ETL vs ELT

ETL vs ELT

Introduction

ETL (Extract, Transform, Load) and ELT (Extract, Load, Transform) are two major patterns in data pipelines. Traditional ETL transforms then loads data, while modern ELT loads then transforms data.


1. ETL (Extract, Transform, Load)

1.1 ETL Process

┌─────────────────────────────────────────────────────────────┐
│                      ETL Process                            │
├─────────────────────────────────────────────────────────────┤
│                                                             │
│   ┌──────────┐    ┌──────────────┐    ┌──────────┐         │
│   │ Sources  │ → │ ETL Server   │ → │ Target   │          │
│   │          │    │              │    │ (DW)     │          │
│   │ - DB     │    │ 1. Extract   │    │          │          │
│   │ - Files  │    │ 2. Transform │    │ Clean    │          │
│   │ - APIs   │    │ 3. Load      │    │ Data     │          │
│   └──────────┘    └──────────────┘    └──────────┘         │
│                                                             │
│   Transformation performed on intermediate server           │
└─────────────────────────────────────────────────────────────┘

1.2 ETL Example Code

import pandas as pd
from sqlalchemy import create_engine
from datetime import datetime

class ETLPipeline:
    """Traditional ETL pipeline"""

    def __init__(self, source_conn: str, target_conn: str):
        self.source_engine = create_engine(source_conn)
        self.target_engine = create_engine(target_conn)
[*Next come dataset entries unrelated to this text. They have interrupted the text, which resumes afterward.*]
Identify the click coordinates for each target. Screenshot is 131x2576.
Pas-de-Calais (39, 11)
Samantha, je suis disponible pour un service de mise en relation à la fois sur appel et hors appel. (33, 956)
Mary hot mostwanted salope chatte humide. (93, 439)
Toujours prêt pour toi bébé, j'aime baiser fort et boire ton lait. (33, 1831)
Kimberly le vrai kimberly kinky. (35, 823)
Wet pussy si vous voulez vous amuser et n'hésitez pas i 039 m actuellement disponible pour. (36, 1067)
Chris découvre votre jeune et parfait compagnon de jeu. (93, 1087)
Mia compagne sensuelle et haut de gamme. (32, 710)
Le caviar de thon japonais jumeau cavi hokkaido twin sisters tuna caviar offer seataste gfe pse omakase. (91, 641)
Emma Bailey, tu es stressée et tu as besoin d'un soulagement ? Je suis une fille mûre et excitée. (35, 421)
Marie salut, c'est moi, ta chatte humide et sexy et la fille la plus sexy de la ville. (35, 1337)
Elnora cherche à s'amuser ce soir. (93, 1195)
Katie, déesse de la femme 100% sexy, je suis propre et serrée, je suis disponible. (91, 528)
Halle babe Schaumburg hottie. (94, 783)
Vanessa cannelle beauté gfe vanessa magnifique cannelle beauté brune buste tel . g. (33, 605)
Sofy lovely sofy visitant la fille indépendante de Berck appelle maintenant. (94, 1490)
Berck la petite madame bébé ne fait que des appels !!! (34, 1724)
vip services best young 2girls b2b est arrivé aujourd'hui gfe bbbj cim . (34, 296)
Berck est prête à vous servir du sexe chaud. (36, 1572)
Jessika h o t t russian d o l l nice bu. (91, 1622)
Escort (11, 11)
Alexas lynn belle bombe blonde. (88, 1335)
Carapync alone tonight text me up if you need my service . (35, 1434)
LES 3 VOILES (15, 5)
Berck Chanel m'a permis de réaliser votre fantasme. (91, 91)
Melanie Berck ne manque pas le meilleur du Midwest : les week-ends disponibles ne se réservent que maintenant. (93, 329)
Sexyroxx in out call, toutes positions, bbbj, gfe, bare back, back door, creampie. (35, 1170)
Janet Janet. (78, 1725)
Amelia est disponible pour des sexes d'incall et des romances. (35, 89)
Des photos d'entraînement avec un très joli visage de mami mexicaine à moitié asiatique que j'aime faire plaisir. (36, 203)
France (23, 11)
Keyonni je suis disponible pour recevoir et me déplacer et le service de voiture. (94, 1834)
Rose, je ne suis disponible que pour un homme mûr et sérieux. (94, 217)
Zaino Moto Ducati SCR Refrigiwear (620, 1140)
    def extract(self, query: str) -> pd.DataFrame:
        """
        Extract: Extract data from source
        """
        print(f"[Extract] Starting at {datetime.now()}")
        df = pd.read_sql(query, self.source_engine)
        print(f"[Extract] Extracted {len(df)} rows")
        return df

    def transform(self, df: pd.DataFrame) -> pd.DataFrame:
        """
        Transform: Clean and transform data
        - This step is performed on ETL server (resource consuming)
        """
        print(f"[Transform] Starting at {datetime.now()}")

        # 1. Handle missing values
        df = df.dropna(subset=['customer_id', 'amount'])
        df['email'] = df['email'].fillna('unknown@example.com')

        # 2. Data type conversion
        df['order_date'] = pd.to_datetime(df['order_date'])
        df['amount'] = df['amount'].astype(float)

        # 3. Generate derived columns
        df['year'] = df['order_date'].dt.year
        df['month'] = df['order_date'].dt.month
        df['day_of_week'] = df['order_date'].dt.dayofweek

        # 4. Apply business logic
        df['customer_segment'] = df['total_purchases'].apply(
            lambda x: 'Gold' if x > 10000 else ('Silver' if x > 5000 else 'Bronze')
        )

        # 5. Data quality validation
        assert df['amount'].min() >= 0, "Negative amounts found"

        print(f"[Transform] Transformed {len(df)} rows")
        return df

    def load(self, df: pd.DataFrame, table_name: str):
        """
        Load: Load into target data warehouse
        """
        print(f"[Load] Starting at {datetime.now()}")

        # Full refresh (table replacement)
        df.to_sql(
            table_name,
            self.target_engine,
            if_exists='replace',
            index=False,
            chunksize=10000
        )

        print(f"[Load] Loaded {len(df)} rows to {table_name}")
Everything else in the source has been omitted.